# UPDATE: Is this safe or do I have a bad threading



## Eric_S (Aug 26, 2009)

The original forum topic I started…. http://lumberjocks.com/topics/28623

Update:
I just received my Central Machinery 32706 lathe adapter for the SuperNova2 Chuck directly from Teknatool for a dollar cheaper than woodcrafts(excluding shipping), type IDNS http://www.teknatool.com/products/Lathe_Accessories/adaptor_page.htm. Sure enough it fits perfectly! That made my day 

So again, here is the WOODCRAFT adapter that didn't thread correctly but was the right one for my lathe:









And here is the TEKNATOOL adapter that threaded perfectly and took away my fears that my lathe had bad threading 









Big difference huh?

So it seems like the Woodcraft adapter I got was just a bad one, and yes it was the correct type for my lathe, http://www.woodcraft.com/Product/2005199/2891/Nova-18-TPI-RH-Insert.aspx . The sales guy at woodcraft assured me though that it was my lathe because the adapters were milled to very high tolerances. He said if I got a replacement one I would still have the same issue so I didn't even bother replacing it at Woodcraft.

I doubt that Teknatool mills theirs to lower tolerances than Woodcraft would. So, buy adapters from Teknatool directly for the SuperNova2 Chuck if you're having issues.


----------



## PurpLev (May 30, 2008)

yup…woodcraft adapters - that was my guess and I am not surprised. I never found them to be aiming for the high quality precision parts…

glad you got it working.


----------



## DonnaMenke (Sep 20, 2006)

Thanks for the update, Eric. It is nice to know that you got it all straightened out. Tomorrow afternoon I will receive my Grizzly 10" drum sander. I hope there is nothing wrong with it. I ordered it months ago, but it was back-ordered and just came in. Christmas in August!


----------



## Eric_S (Aug 26, 2009)

Thanks Sharon. The woodcraft sales guy wouldn't even try it on his floor model jet lathe at the store once I said I thought it was defective. Probably because he was afraid it would ruin its threading lol. When he heard me say I had a central machinery lathe(the good one though), he assured me the Woodcraft adapters are ALL milled to very high tolerances so it had to be MY lathe. Yet I have a faceplate that threads just fine on it.

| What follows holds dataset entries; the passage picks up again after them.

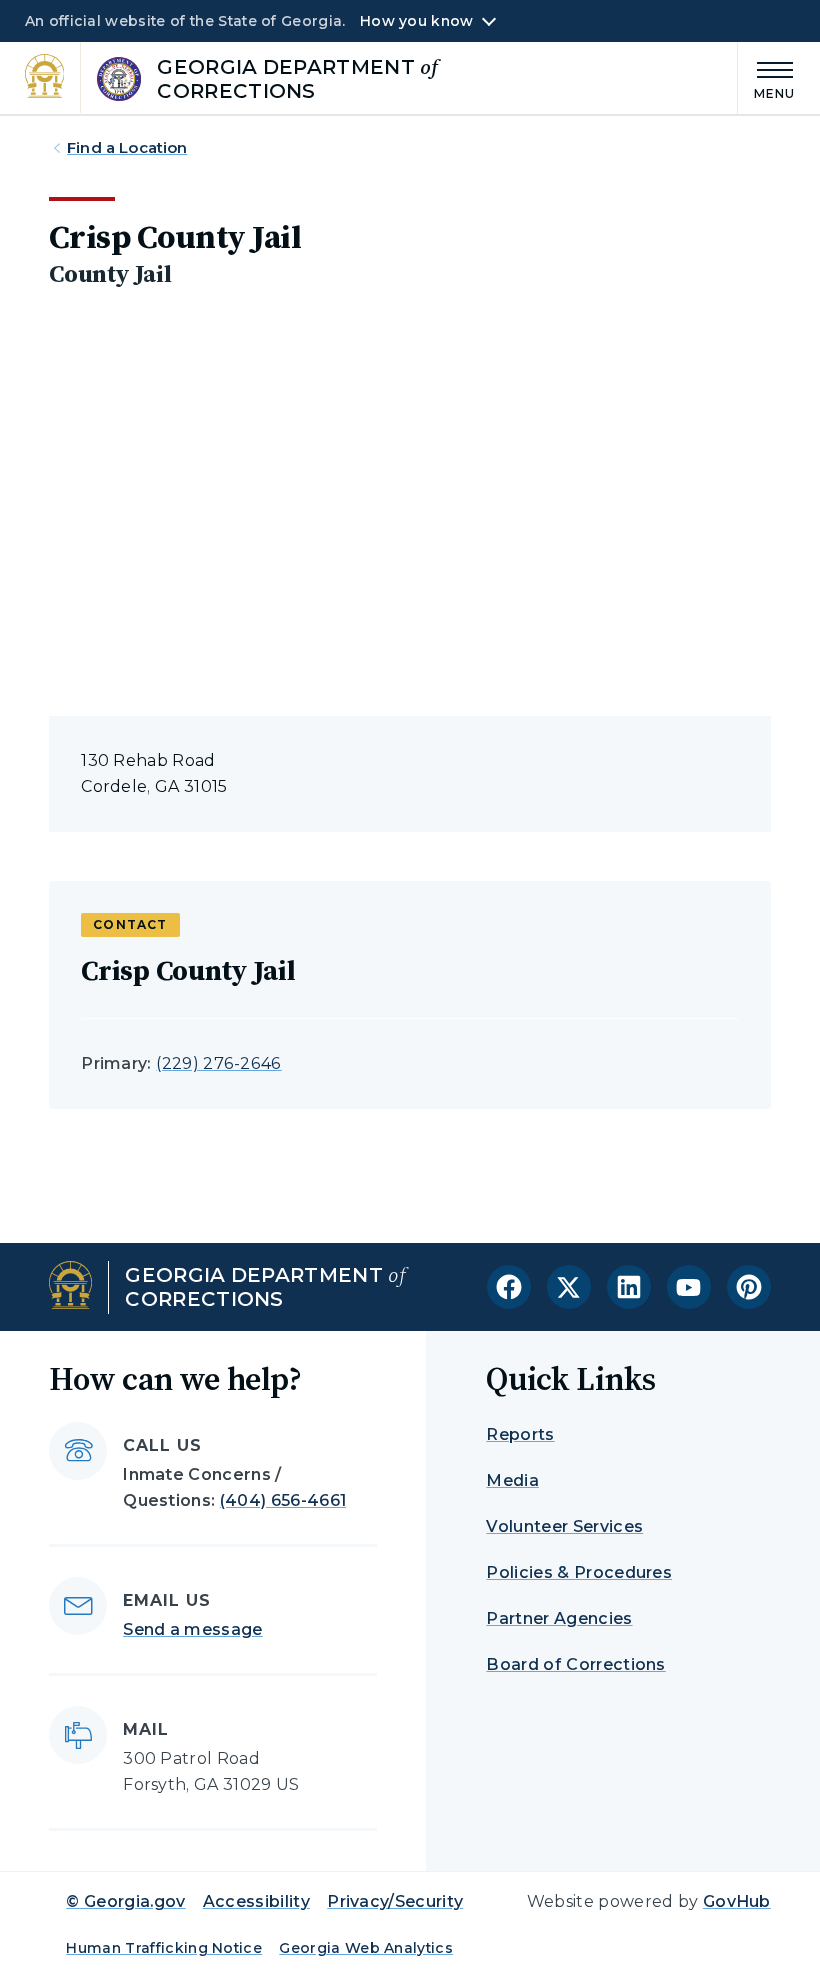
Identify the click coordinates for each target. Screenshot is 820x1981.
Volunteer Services (564, 1526)
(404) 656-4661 (283, 1500)
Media (512, 1480)
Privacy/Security (395, 1901)
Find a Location (127, 147)
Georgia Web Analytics (366, 1948)
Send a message (192, 1629)
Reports (520, 1434)
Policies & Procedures (579, 1572)
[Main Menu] (767, 77)
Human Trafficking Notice (164, 1948)
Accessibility (256, 1901)
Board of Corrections (575, 1664)
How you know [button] (416, 21)
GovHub (737, 1901)
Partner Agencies (559, 1618)
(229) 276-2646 (218, 1063)
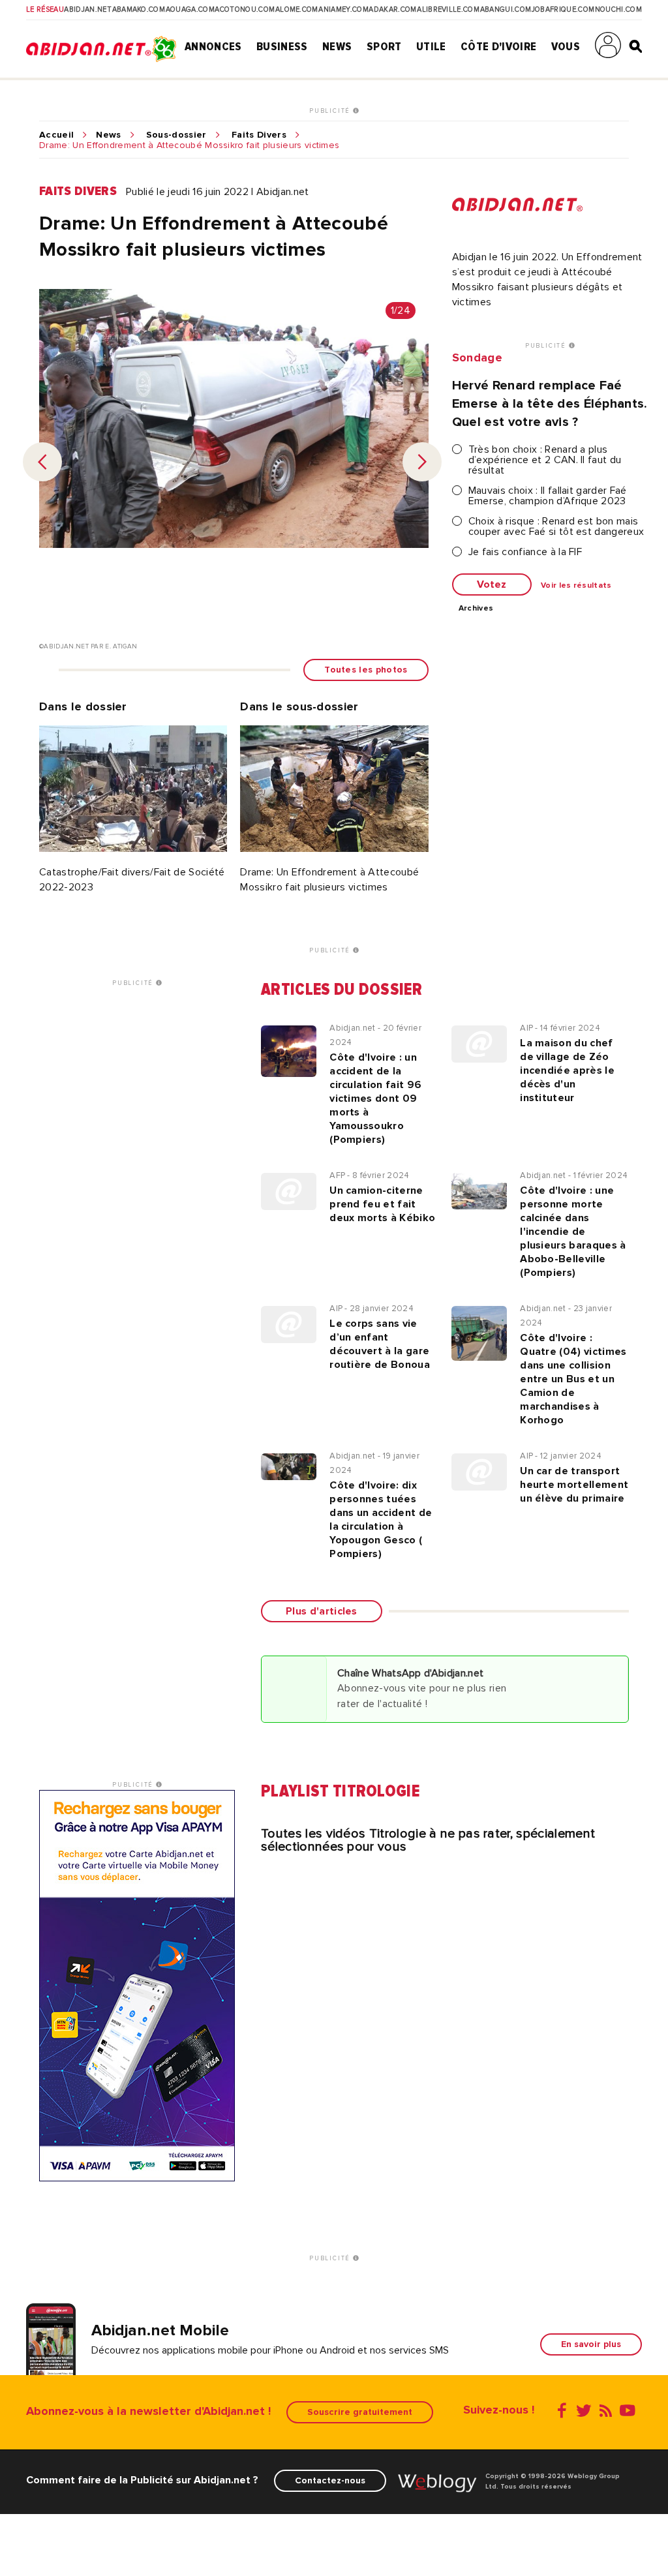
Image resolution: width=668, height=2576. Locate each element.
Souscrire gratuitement (359, 2411)
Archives (476, 609)
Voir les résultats (576, 586)
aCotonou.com (245, 10)
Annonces (213, 46)
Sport (384, 46)
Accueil (56, 135)
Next (422, 461)
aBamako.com (139, 10)
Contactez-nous (330, 2480)
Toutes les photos (365, 669)
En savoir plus (591, 2344)
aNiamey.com (343, 10)
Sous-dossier (176, 135)
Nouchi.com (618, 10)
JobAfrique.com (563, 10)
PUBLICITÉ (331, 111)
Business (282, 46)
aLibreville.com (448, 10)
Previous (42, 461)
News (337, 46)
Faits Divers (259, 135)
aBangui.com (506, 10)
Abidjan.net (88, 10)
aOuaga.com (190, 10)
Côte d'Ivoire (498, 46)
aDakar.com (392, 10)
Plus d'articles (321, 1611)
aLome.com (296, 10)
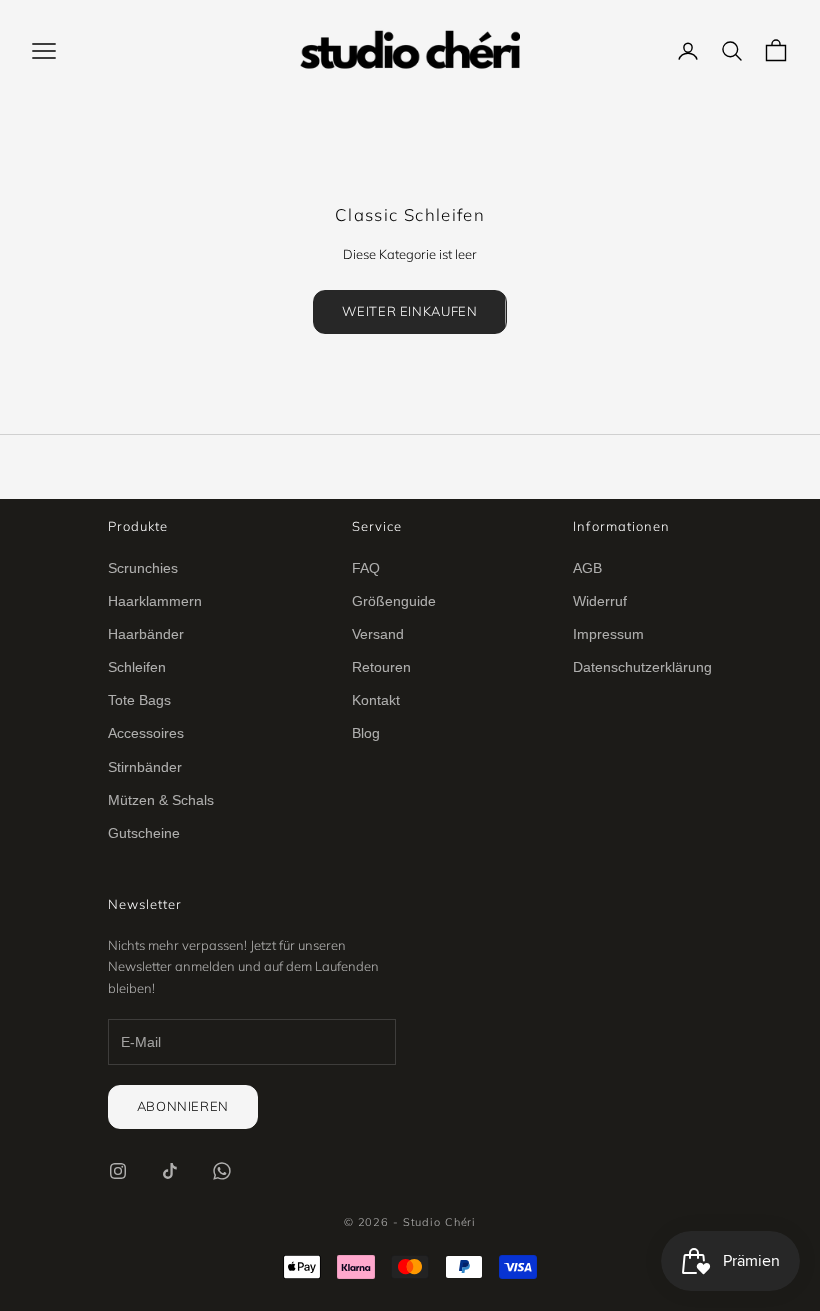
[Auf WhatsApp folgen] (222, 1171)
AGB (587, 568)
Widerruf (600, 601)
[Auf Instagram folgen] (118, 1171)
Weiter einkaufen (409, 311)
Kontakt (376, 700)
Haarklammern (155, 601)
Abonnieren (183, 1106)
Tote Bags (139, 700)
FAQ (366, 568)
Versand (378, 634)
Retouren (381, 667)
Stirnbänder (145, 767)
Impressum (608, 634)
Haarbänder (146, 634)
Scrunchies (143, 568)
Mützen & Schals (161, 800)
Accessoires (146, 733)
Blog (366, 733)
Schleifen (137, 667)
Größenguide (394, 601)
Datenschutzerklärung (642, 667)
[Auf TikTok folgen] (170, 1171)
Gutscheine (144, 833)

Hmmmm. Something just doesn't add up.

Either way, I'm very happy that it has been resolved and look forward to using it later this week.

Donna, I'm sure it will be fine. Enjoy it! I plan on making a disc sander attachment for the lathe sometime soon, but a drum sander would be a great addition as well. Best of luck! Please review it for us when you have some extra time.


----------



## TwangyOne (Apr 21, 2009)

Take your faceplate in there and screw it onto their floor model and then call him over to show him it's not YOUR lathe that's the problem! Ha!


----------



## Elizabeth (Oct 17, 2009)

If he really thought the problem was your lathe he wouldn't have hesitated to thread the (presumably perfectly milled) adapter onto his floor model!


----------



## lew (Feb 13, 2008)

Make certain you get one of those teflon/nylon anti-lock spindle washers!!

http://www.woodcraft.com/Product/2021098/24738/AntiLock-Lathe-Spindle-Washer-1.aspx


----------



## Eric_S (Aug 26, 2009)

Thanks Lew for the reminder! I ordered 2 of those and I also ordered an 8in Slow Speed Grinder on sale for $89.

Now I just need some wolverine jigs, although they are expensive. Anyone have any good links for homemade wolverine jigs?


----------



## CharlieM1958 (Nov 7, 2006)

Good to know, Eric. Thanks for the update.


----------



## superstretch (Jan 10, 2011)

Isn't 'high tolerances' sort of the opposite of what you want? I guess it depends on if the tolerances are referencing the range of tolerances that a given lathe model might have vs the technical specs


----------